I have many noticeable scabs on my face, and my SO is getting pissed at me. I spend a lot of time in the shower doing this and most times I pass a mirror I could spend fifteen minutes on it and then I'll randomly catch myself doing it without noticing for a long time.

I hate how time consuming it is for me and how embarassed I am to have my uncovered face seen by anyone because it's so obvious I have this disgusting habit. I tried not to all day yesterday and did okay, anyway, no long sessions in the shower or infront of the mirror, but there's little I can do about the times my hands find something to pick at of their own accord, seemingly without me ordering them to do so. So, yeah, that sucks.
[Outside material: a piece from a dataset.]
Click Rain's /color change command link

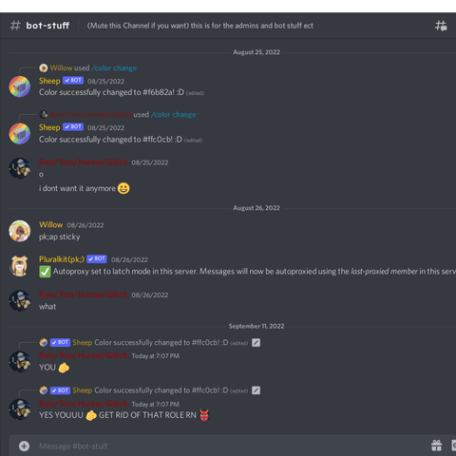pyautogui.click(x=173, y=115)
I fuck with a lot of shit on my body. I have facial piercings that I'm always fucking with, lots of earrings, I'll rip the split ends off the bottom of pieces of hair a lot. I leave my nails alone but only because I cannot stand the feeling of something touching them or them touching each other. It's weird. Chapped lips are a gold mine. Probably pick my nose ten or more times a day, this is not including the times I am just fucking with my nose rings and it LOOKS like I am picking my nose but I'm not.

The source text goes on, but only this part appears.